**** Quoted passage ****

Northwestern National Insurance Company

as Subrogee for David Jerome Swanberg, creditor,





Dawn Marie Carlson, debtor,





Farmers Insurance Group,

a foreign corporation, garnishee,




Filed March 7, 2006


Hudson, Judge


Hennepin County District Court

File No. DC CJ 99-018426


Anthony S. Aspnes, 5200 West 73rd Street, Edina, Minnesota 55439 (for respondent Northwestern National Insurance Company)


Roger L. Kramer, Gislason & Hunter, LLP, Suite 215E, 9900 Bren Road East, P.O. Box 5297, Minnetonka, Minnesota 55343-2297 (for appellant)


            Considered and decided by Klaphake, Presiding Judge; Peterson, Judge; and Hudson, Judge.


            An insured’s cause of action against a liability insurer for breach of its contractual duty to indemnify does not accrue and, therefore, the statute of limitations does not begin to run until the insured is legally obligated to pay damages as a result of a judgment or settlement.



            On appeal from summary judgment in a garnishment action, the garnishee insurer argues that the district court erred in concluding that the debtor insured’s breach-of-contract action arising out of the insurer’s duty to indemnify was not barred by the statute of limitations.  Because the debtor insured’s breach-of-contract action did not arise until the creditor insurer obtained a judgment against her, we affirm.


This garnishment action arises out of an automobile accident that occurred on August 11, 1994.  On that date, respondent Northwestern National Insurance Company’s (Northwestern National) insured, David Swanberg, was injured when he was hit by a car driven by respondent Dawn Carlson.  Carlson believed that she had liability coverage on the date of the accident through appellant Farmers Insurance Group (Farmers) and submitted her claim on August 12, 1994.  When Carlson reported the accident to Farmers, Farmers notified Carlson that no coverage was in place because Farmers had canceled the policy for nonpayment of premium in July.  Carlson denied that Farmers provided the advance written notice of cancellation required by Minnesota law.

****

> _Directive 1_: Transcribe the part of the court opinion that begins with the words containing "Hennepin County District" and ends with "55343-2297 (for appellant)".

**** Stored rows ****

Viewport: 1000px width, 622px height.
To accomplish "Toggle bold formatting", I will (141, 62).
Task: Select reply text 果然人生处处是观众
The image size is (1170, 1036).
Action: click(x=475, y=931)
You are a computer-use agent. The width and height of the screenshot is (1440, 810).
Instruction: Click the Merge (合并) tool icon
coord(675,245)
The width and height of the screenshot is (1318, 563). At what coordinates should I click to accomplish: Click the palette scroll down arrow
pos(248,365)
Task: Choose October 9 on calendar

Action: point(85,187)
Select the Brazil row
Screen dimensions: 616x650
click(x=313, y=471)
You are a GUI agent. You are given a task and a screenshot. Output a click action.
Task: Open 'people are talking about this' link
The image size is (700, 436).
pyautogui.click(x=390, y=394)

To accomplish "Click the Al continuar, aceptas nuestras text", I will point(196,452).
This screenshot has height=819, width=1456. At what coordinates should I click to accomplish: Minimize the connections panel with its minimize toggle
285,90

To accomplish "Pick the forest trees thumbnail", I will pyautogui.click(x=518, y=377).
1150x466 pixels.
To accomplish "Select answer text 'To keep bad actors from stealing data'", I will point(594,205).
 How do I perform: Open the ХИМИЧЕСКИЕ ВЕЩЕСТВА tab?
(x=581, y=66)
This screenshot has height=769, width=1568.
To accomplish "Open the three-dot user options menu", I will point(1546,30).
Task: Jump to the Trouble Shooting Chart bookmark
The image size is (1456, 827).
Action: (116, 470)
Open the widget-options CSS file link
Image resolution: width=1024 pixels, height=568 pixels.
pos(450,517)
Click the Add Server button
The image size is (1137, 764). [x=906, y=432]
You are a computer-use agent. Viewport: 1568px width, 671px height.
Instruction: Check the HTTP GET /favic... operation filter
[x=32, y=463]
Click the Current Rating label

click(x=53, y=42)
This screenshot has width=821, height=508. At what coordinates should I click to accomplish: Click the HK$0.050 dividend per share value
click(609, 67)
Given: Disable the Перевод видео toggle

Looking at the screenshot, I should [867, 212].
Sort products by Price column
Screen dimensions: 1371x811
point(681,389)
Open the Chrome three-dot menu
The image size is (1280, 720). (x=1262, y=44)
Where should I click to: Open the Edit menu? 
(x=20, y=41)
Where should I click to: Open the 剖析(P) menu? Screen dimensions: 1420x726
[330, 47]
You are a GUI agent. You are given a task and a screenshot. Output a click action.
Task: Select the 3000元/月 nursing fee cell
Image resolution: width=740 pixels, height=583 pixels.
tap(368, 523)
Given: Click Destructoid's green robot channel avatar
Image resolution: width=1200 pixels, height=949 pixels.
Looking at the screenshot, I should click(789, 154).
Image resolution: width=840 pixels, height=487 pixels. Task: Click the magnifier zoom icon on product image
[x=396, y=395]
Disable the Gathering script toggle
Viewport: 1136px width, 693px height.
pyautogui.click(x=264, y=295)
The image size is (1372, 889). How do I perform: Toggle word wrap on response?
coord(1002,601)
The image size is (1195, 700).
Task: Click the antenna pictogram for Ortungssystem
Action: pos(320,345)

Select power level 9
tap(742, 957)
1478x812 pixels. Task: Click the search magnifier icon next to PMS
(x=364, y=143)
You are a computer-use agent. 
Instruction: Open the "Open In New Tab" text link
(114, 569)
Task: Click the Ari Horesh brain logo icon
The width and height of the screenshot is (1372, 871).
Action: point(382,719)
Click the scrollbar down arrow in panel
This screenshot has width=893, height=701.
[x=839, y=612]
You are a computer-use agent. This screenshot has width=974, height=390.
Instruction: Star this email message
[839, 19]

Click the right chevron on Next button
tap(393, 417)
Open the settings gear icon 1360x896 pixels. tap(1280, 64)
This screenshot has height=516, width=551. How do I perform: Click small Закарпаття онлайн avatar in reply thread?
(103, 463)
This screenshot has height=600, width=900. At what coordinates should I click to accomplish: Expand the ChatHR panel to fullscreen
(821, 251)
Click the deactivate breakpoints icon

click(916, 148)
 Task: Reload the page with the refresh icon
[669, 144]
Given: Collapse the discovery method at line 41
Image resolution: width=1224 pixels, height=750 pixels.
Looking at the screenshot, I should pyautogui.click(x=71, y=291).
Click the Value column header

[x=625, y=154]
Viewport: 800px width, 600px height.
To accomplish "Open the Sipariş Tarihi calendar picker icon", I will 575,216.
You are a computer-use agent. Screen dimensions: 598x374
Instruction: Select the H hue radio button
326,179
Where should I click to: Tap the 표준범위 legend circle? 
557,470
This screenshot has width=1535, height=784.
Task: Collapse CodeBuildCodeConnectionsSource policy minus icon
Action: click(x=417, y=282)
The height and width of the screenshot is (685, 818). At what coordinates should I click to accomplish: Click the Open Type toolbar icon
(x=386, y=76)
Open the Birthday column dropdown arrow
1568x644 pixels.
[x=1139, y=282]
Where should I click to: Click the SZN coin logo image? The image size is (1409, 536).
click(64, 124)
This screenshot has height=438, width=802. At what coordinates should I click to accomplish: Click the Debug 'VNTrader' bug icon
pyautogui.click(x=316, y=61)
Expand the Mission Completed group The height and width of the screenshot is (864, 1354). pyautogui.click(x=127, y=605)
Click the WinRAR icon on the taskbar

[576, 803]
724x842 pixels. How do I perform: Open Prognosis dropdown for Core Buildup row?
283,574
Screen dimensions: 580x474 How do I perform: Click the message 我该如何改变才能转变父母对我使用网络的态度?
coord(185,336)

****

> _Directive 2_: In the records, take everything from the start through the line containing "Action: point(85,187)" and write those lines out again, changing "screenshot" to "screen capture" and leaving everything else as it is.

> _Exercise result 1_:
Hennepin County District Court

File No. DC CJ 99-018426


Anthony S. Aspnes, 5200 West 73rd Street, Edina, Minnesota 55439 (for respondent Northwestern National Insurance Company)


Roger L. Kramer, Gislason & Hunter, LLP, Suite 215E, 9900 Bren Road East, P.O. Box 5297, Minnetonka, Minnesota 55343-2297 (for appellant)

> _Exercise result 2_:
Viewport: 1000px width, 622px height.
To accomplish "Toggle bold formatting", I will (141, 62).
Task: Select reply text 果然人生处处是观众
The image size is (1170, 1036).
Action: click(x=475, y=931)
You are a computer-use agent. The width and height of the screen capture is (1440, 810).
Instruction: Click the Merge (合并) tool icon
coord(675,245)
The width and height of the screen capture is (1318, 563). At what coordinates should I click to accomplish: Click the palette scroll down arrow
pos(248,365)
Task: Choose October 9 on calendar

Action: point(85,187)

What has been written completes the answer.